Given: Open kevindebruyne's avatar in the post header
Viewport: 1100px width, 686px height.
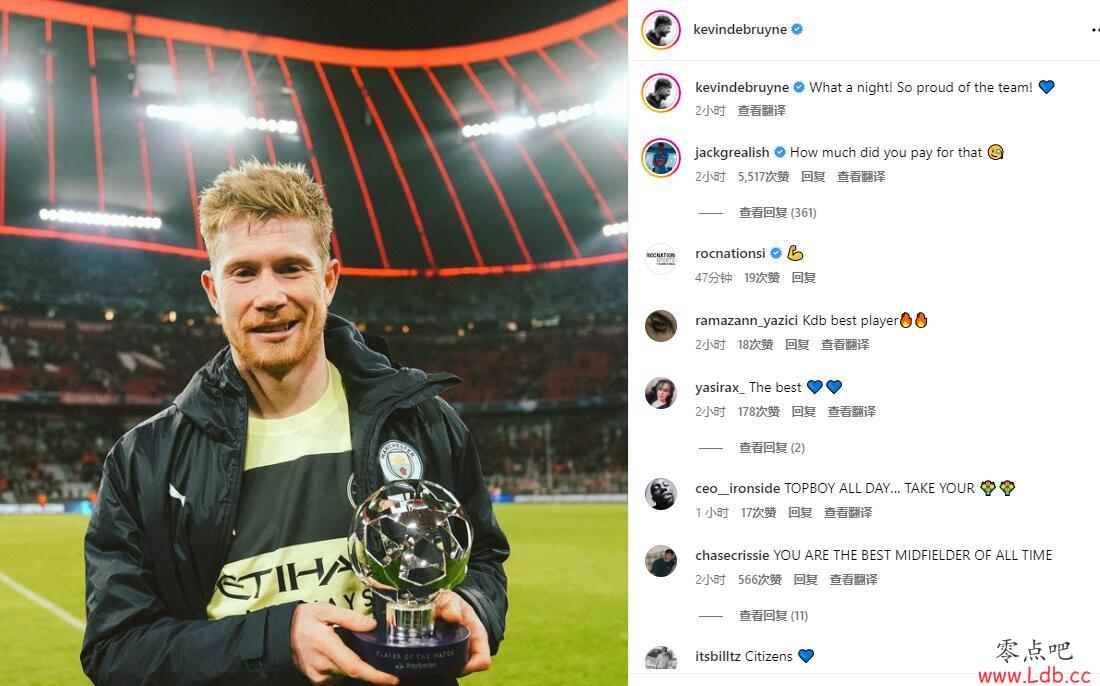Looking at the screenshot, I should coord(660,29).
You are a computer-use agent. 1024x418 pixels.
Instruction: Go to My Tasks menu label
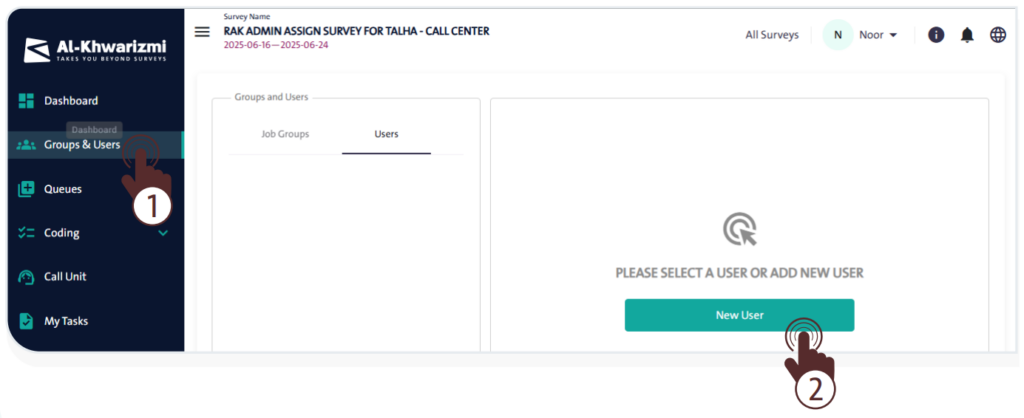66,321
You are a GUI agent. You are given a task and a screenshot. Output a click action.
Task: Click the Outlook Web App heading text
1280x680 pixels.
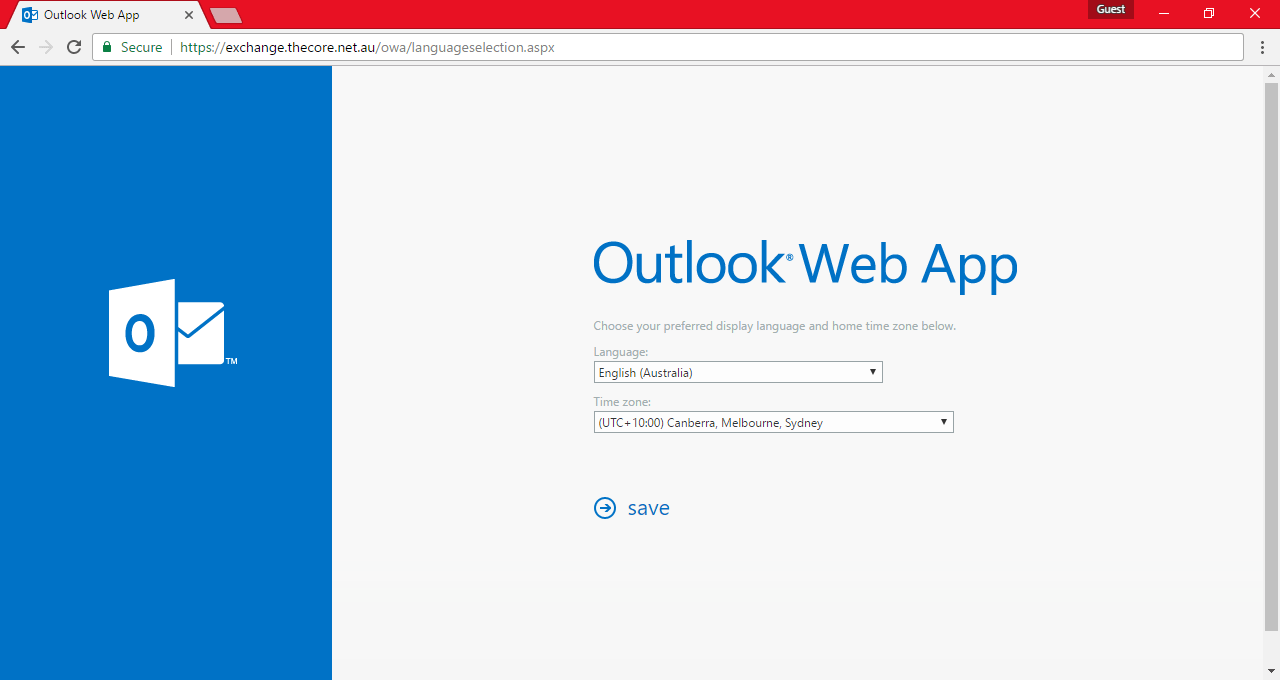(x=805, y=263)
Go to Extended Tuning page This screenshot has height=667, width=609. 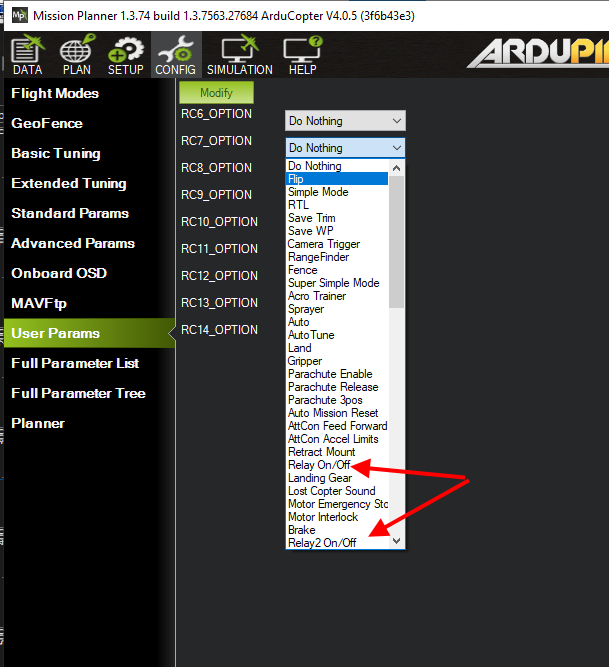tap(69, 183)
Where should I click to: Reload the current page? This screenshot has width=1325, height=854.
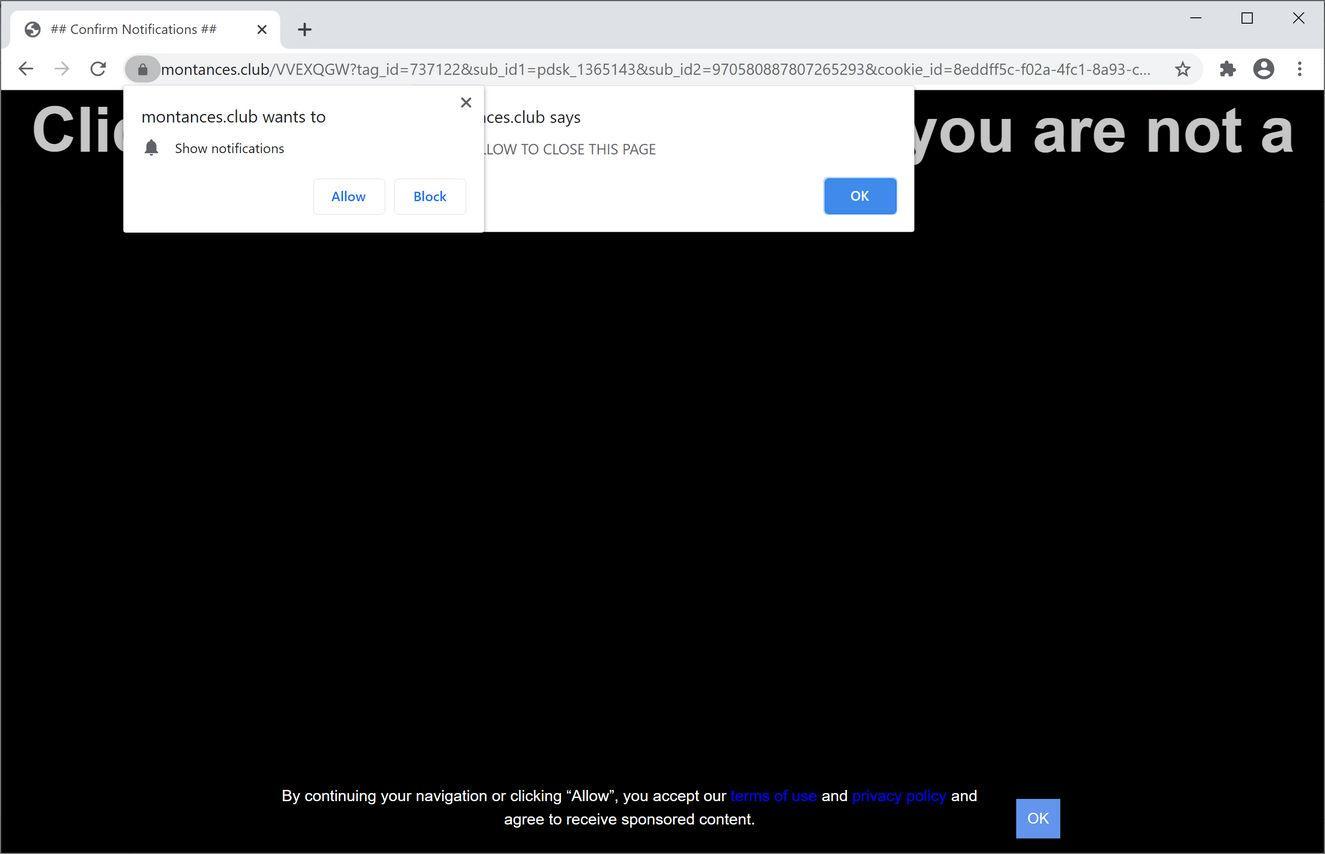pos(98,68)
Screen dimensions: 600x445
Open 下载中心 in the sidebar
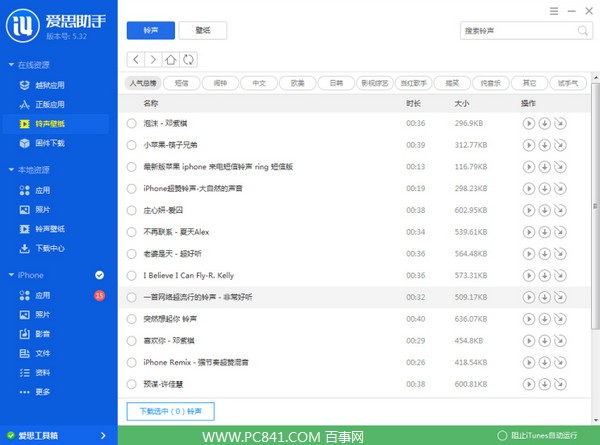point(50,248)
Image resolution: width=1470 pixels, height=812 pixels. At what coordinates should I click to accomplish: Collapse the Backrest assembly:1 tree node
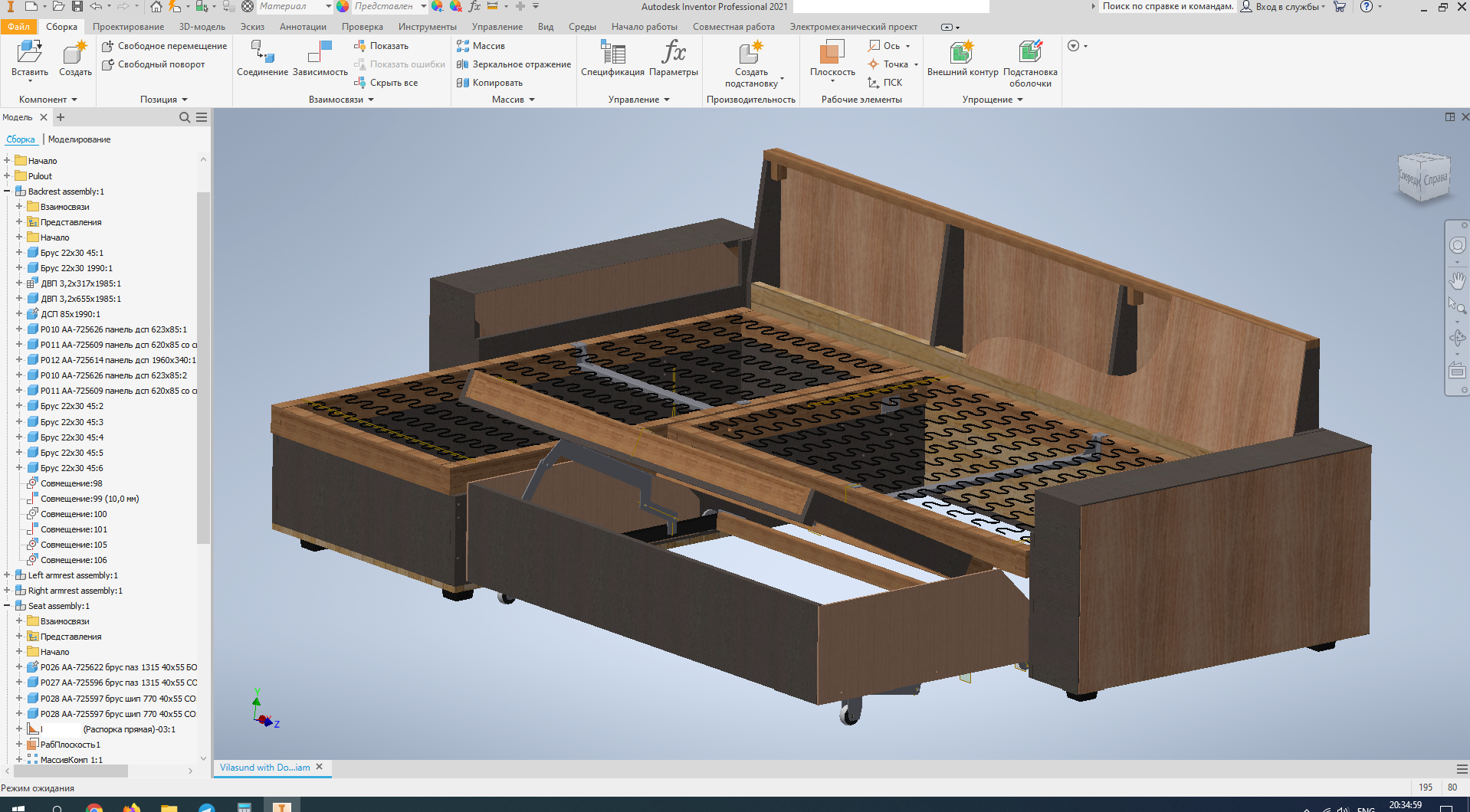point(7,192)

Task goal = A count is wanted, and nothing else: the lines of this listing that include the word "agent".

Response to the exercise = 2